*Work to complete*
From the line with "Given: Allow Delete workfolder permission" down to the final line of the material, please transcribe everything exactly, but leave the pictures out.

*Entries supplied*
■ ■ ■ ■ ■ ■ ■

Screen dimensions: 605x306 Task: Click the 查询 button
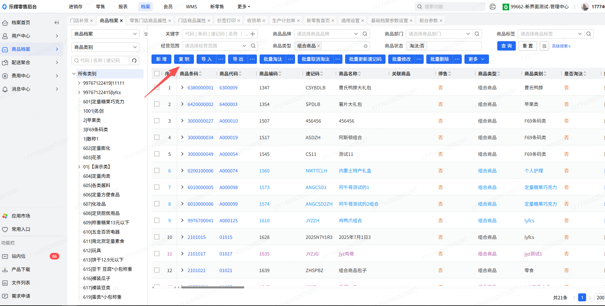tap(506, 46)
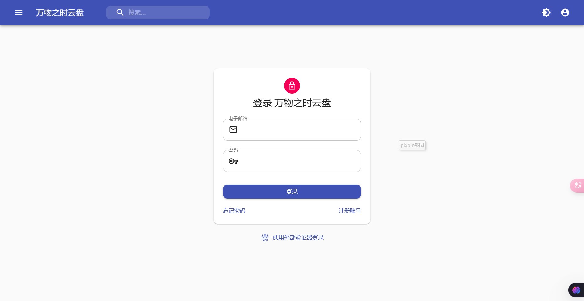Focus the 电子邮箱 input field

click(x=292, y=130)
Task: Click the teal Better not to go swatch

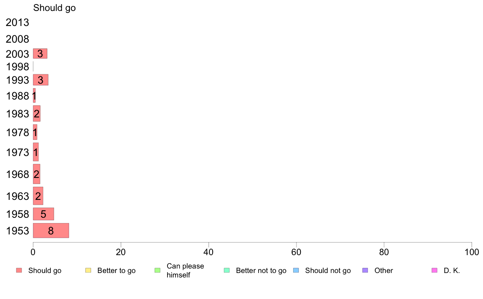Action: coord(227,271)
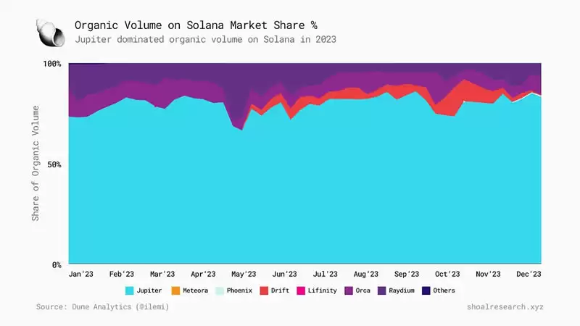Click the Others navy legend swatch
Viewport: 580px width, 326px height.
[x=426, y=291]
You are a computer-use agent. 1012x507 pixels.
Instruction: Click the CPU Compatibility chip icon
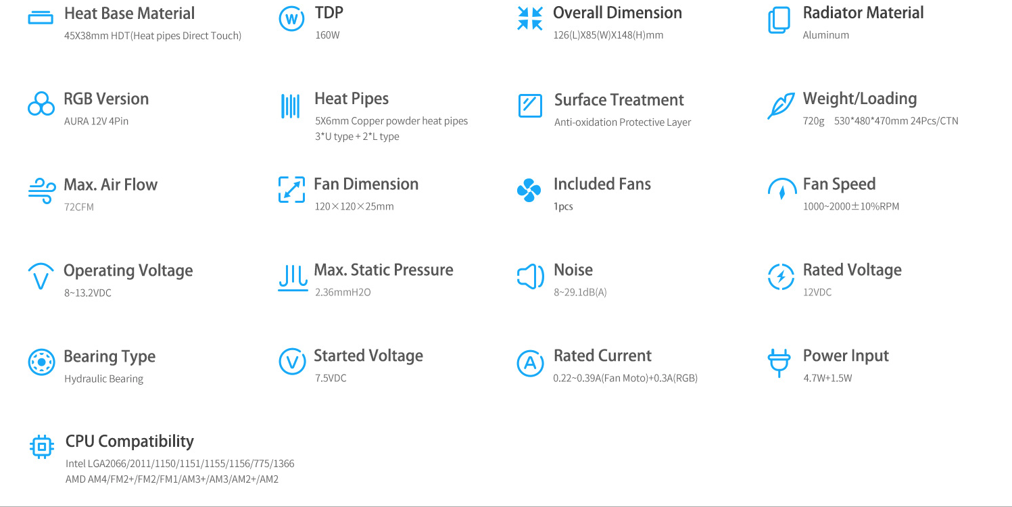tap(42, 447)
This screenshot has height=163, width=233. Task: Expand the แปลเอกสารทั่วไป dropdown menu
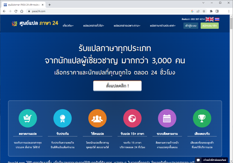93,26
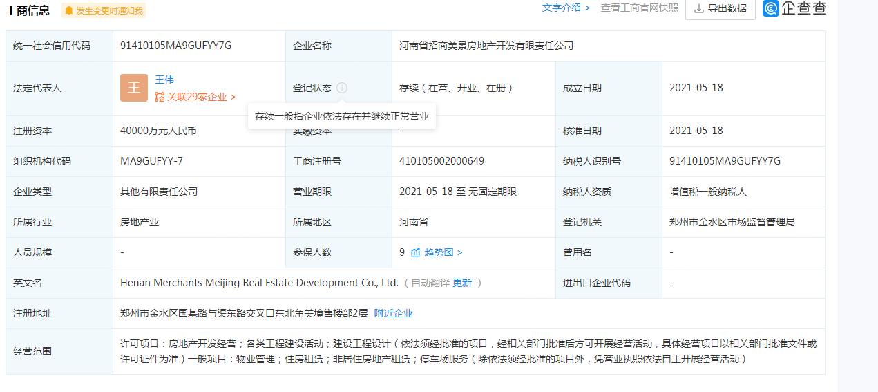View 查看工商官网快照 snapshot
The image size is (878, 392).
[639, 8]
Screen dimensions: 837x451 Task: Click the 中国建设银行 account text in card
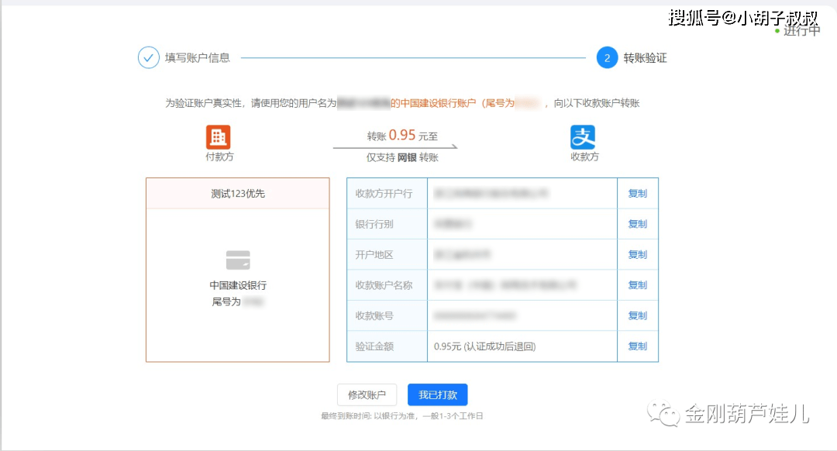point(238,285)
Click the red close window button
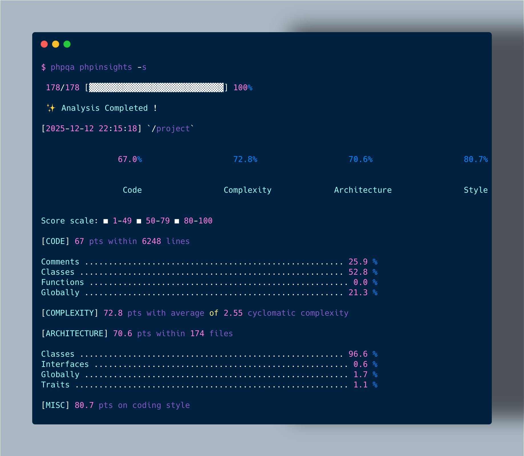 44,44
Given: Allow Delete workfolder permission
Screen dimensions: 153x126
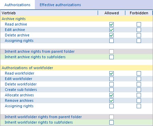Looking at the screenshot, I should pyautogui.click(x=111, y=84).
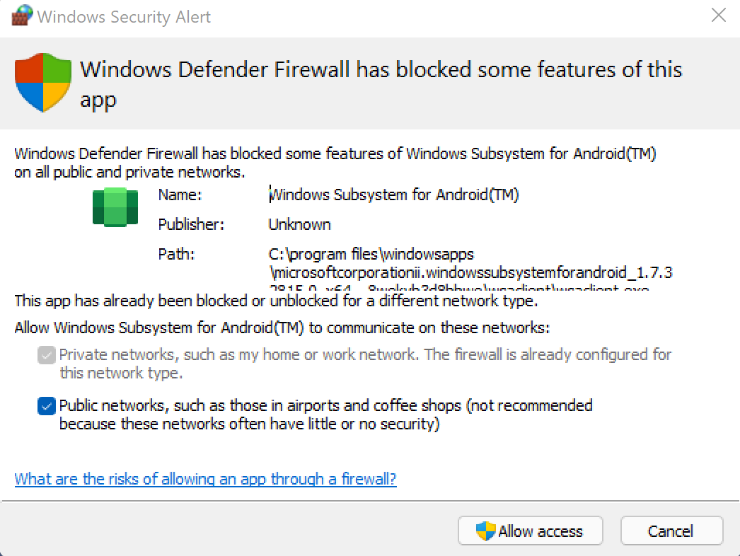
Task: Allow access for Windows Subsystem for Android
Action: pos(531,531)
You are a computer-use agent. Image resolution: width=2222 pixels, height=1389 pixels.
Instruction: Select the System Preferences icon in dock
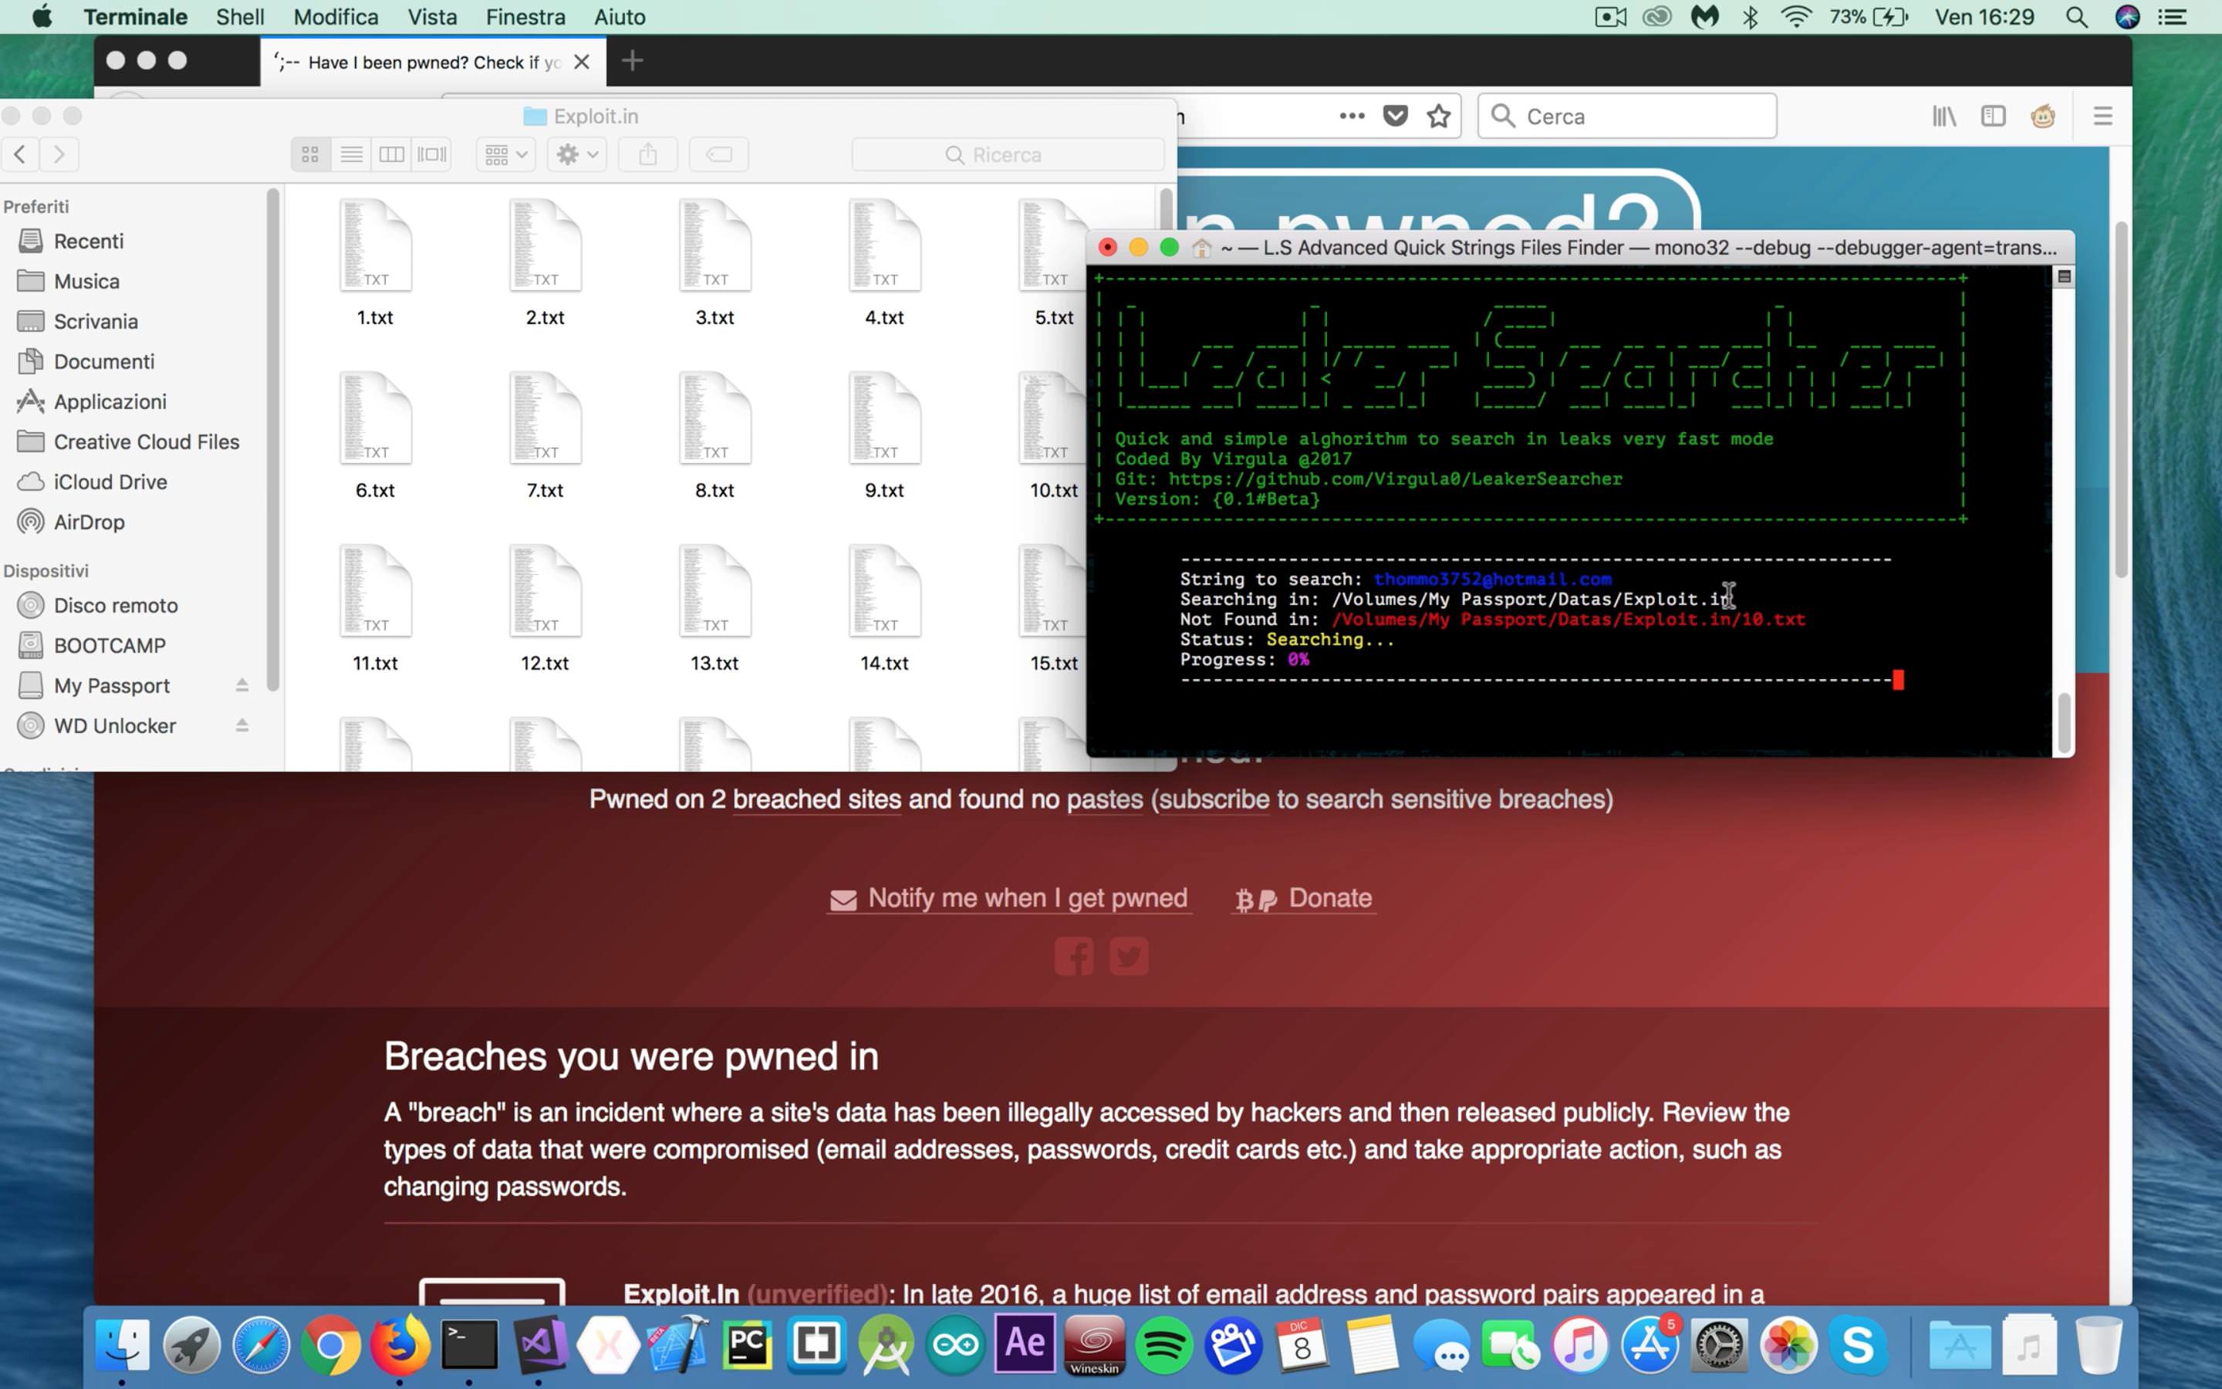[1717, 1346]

■ ■ ■ ■ ■ ■ ■

*Task result*
Given: Allow Delete workfolder permission
Screen dimensions: 153x126
Looking at the screenshot, I should pyautogui.click(x=111, y=84).
Task: Allow access for Windows Subsystem for Android
Action: pos(531,531)
You are a computer-use agent. Image resolution: width=2222 pixels, height=1389 pixels.
Instruction: Select the System Preferences icon in dock
[1717, 1346]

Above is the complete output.